According to the engine starting system of the present invention, the starter motor disposed on one end side of the crankshaft of the engine and the other end side of the crankshaft located on the opposite side of the engine from the starter motor are disposed. By providing the installed clutch device and the belt-type continuously variable transmission that is arranged at the rear stage of the clutch device, it is possible to eliminate the belt drive friction of the belt-type transmission when the engine is started, and to reduce the output. With this starter motor, it is possible to obtain a cranking rotation speed higher than a predetermined rotation speed necessary for starting. Therefore, the starter motor can be downsized, and a compact, lightweight, and low-cost engine starting system can be constructed.
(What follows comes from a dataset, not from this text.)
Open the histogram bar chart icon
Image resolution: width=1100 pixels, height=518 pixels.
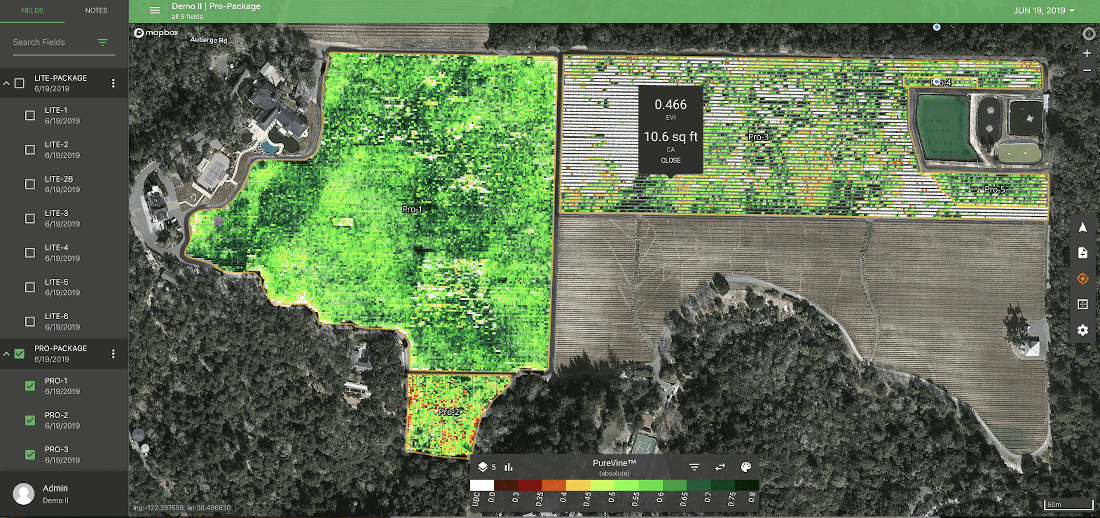click(x=508, y=466)

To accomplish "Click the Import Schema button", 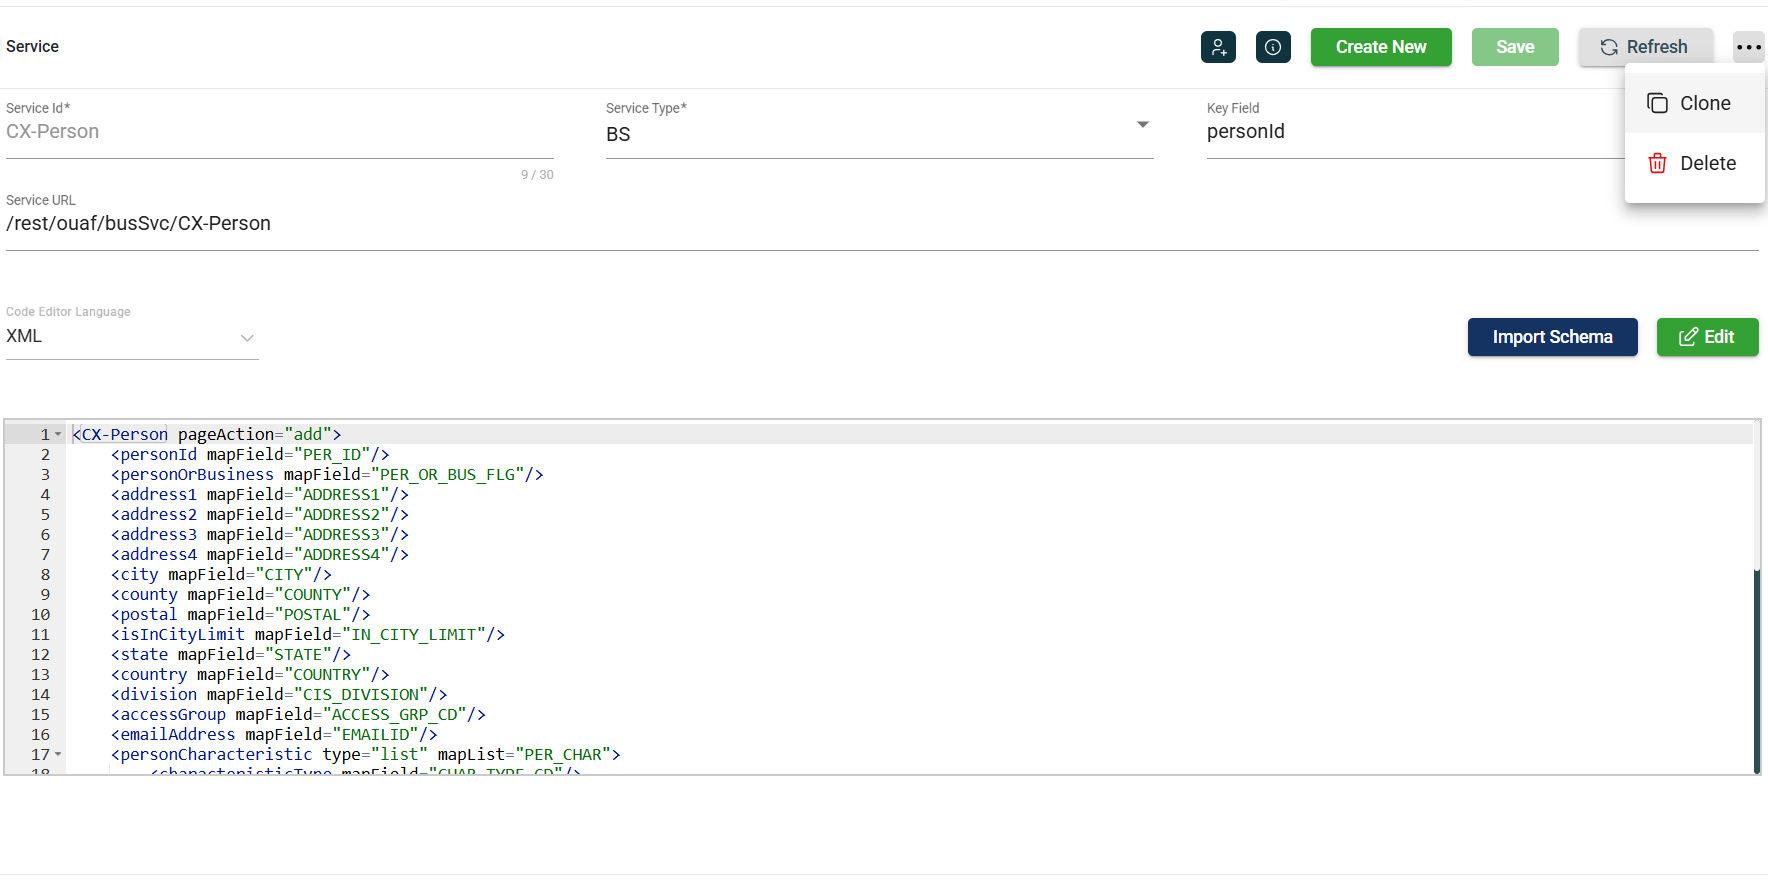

Further, due to the downsizing of the motor, the imbalance between the magnetic force required at the time of starting and the magnetic force required at the time of power generation is also reduced, and the amount of excessive power generation can be reduced. Therefore, a device for suppressing power generation performance and consuming excessive power can be downsized and reduced in cost, heat generation can be reduced, and a highly efficient starting power generation system with less loss can be constructed. Become.

[Brief description of drawings]

FIG. 1 is an explanatory diagram showing a configuration of a power transmission system of a motorcycle to which an engine starting system according to an embodiment of the present invention is applied.

FIG. 2 is an explanatory diagram showing a configuration of a power transmission system of a motorcycle to which a conventional engine starting system is applied.

[Explanation of symbols]

1 engine 2 Belt type continuously variable transmission (belt type continuously variable transmission) 3 Centrifugal clutch (clutch device) 4 rear wheels 5 crankshaft 6 Starter motor 7 Drive pulley 8 V belt (belt member) 9 Driven pulley 10 Drive 11 Follower 12 drive shaft 13 gear train 14 Centrifugal coma 15 Friction drum 16 fixed pulley 17 Movable pulley 18 pulley groove 19 Fixed pulley 20 Movable pulley 21 pulley groove 51 engine 52 Belt type continuously variable transmission 53 Centrifugal clutch 54 rear wheel 55 crankshaft 56 starter motor 57 Drive pulley 58 V belt 59 Driven pulley 60 drive 61 Follower 62 drive shaft 63 gear train

   ─────────────────────────────────────────────────── ─── Continued front page    (72) Inventor Yutaka Nosue             Gunma Prefecture Kiryu-shi Hirosawa-cho 1-26-181 Stock             Company Mitsuba F term (reference) 3G084 BA28 CA01 DA02 DA13 EC02                       EC03 FA36

Claims (4)

[Claims] 1. A starter motor for starting an engine, which is arranged on one end side of a crankshaft of an engine, and a starter motor which is arranged on the opposite side of the starter motor with the engine interposed therebetween and is connected to the other end side of the crankshaft. A drive unit, a clutch device including a driven unit connected to the drive unit when the drive unit has reached a predetermined rotational speed, and a drive pulley connected to the driven unit of the clutch device,
An engine starting system comprising: a belt-type continuously variable transmission including the drive pulley and a driven pulley connected via a belt member. 2. The engine starting system according to claim 1, wherein the starter motor is a motor having a lock torque smaller than a compression torque of the engine, and the torque generated by the starter motor is given a torque due to inertia energy. The engine starting system is characterized by surpassing the compression stroke of the engine. 3. The engine starting system according to claim 2, wherein the normal rotation driving of the starter motor is started at least from a suction process side near a bottom dead center before a compression stroke of the engine. . 4. The crankshaft according to claim 3, wherein the starter motor is reversely energized to reversely rotate the crankshaft once when the engine is started, and then the starter motor is forwardly energized to rotate the crankshaft. An engine starting system characterized by rotating the engine forward.